■ Stated task a ■
Arrange the lines of the listing, beginning with the line containing "You are a computer-use agent. The" and continuing through the line containing "[x=959, y=493]", as a Markdown table with the columns Row and Line, numbering each row and leaving out blank lines.

■ Document extract ■
>> start
Environment & Urbanization
- Discipline: Urban studies, environmental studies
- Language: English
- Edited by: Diana Mitlin, Sheridan Bartlett, David Satterthwaite

Publication details
- History: 1989-present
- Publisher: SAGE Publications
- Frequency: Biannually
- Open access: Delayed, after 2 years
- Impact factor: 3.015 (2018)

Standard abbreviations
- ISO 4: Environ. Urban.

Indexing
- ISSN: 0956-2478 (print) 1746-0301 (web)
- LCCN: 90650014
- OCLC no.: 22223760

Links
- Journal homepage; Online access; Online archive;

= Environment & Urbanization =

Environment & Urbanization is a biannual peer-reviewed academic journal covering urban and environmental studies. It is published by SAGE Publications and was established in 1989. Each issue of the journal focuses on a particular theme.

== Abstracting and indexing ==
The journal is abstracted and indexed in:
- Current Contents/Social and Behavioral Science
- GEOBASE
- International Bibliography of the Social Sciences
- Social Sciences Citation Index
According to the Journal Citation Reports, the journal has a 20178 impact factor of 3.015, ranking it seventh among 40 journals in the category "Urban Studies".
>> end
■ Stated task b ■
Return the Environment & Urbanization journal entry verbatim.

■ Exercise materials ■
>> start
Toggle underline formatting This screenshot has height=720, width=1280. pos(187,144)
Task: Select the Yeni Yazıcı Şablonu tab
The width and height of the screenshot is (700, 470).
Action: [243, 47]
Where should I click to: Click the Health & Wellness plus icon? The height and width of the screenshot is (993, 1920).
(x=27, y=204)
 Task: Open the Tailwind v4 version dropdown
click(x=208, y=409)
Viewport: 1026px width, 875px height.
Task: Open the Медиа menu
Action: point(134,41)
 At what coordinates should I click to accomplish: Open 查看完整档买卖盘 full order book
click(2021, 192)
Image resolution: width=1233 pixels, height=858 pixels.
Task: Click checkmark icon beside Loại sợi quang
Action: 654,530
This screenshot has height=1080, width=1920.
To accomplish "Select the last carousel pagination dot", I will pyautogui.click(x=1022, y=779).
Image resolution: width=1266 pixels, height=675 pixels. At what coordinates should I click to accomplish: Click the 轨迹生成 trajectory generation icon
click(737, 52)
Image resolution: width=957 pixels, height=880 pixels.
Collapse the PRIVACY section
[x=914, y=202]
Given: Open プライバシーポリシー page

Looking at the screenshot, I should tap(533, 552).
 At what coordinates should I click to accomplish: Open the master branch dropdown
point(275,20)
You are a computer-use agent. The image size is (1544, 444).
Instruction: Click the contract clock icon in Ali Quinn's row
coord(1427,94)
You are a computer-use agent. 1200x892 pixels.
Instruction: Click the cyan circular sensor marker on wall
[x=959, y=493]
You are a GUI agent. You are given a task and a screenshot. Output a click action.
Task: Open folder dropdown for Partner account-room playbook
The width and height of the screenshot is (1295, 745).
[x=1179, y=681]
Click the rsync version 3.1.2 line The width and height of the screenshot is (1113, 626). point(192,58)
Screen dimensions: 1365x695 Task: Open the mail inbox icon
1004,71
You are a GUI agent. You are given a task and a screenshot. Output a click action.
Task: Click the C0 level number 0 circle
>> end
■ Exercise answer a ■
| Row | Line |
|---|---|
| 1 | You are a computer-use agent. The image size is (1544, 444). |
| 2 | Instruction: Click the contract clock icon in Ali Quinn's row |
| 3 | coord(1427,94) |
| 4 | You are a computer-use agent. 1200x892 pixels. |
| 5 | Instruction: Click the cyan circular sensor marker on wall |
| 6 | [x=959, y=493] |

■ Exercise answer b ■
Environment & Urbanization
- Discipline: Urban studies, environmental studies
- Language: English
- Edited by: Diana Mitlin, Sheridan Bartlett, David Satterthwaite

Publication details
- History: 1989-present
- Publisher: SAGE Publications
- Frequency: Biannually
- Open access: Delayed, after 2 years
- Impact factor: 3.015 (2018)

Standard abbreviations
- ISO 4: Environ. Urban.

Indexing
- ISSN: 0956-2478 (print) 1746-0301 (web)
- LCCN: 90650014
- OCLC no.: 22223760

Links
- Journal homepage; Online access; Online archive;

= Environment & Urbanization =

Environment & Urbanization is a biannual peer-reviewed academic journal covering urban and environmental studies. It is published by SAGE Publications and was established in 1989. Each issue of the journal focuses on a particular theme.

== Abstracting and indexing ==
The journal is abstracted and indexed in:
- Current Contents/Social and Behavioral Science
- GEOBASE
- International Bibliography of the Social Sciences
- Social Sciences Citation Index
According to the Journal Citation Reports, the journal has a 20178 impact factor of 3.015, ranking it seventh among 40 journals in the category "Urban Studies".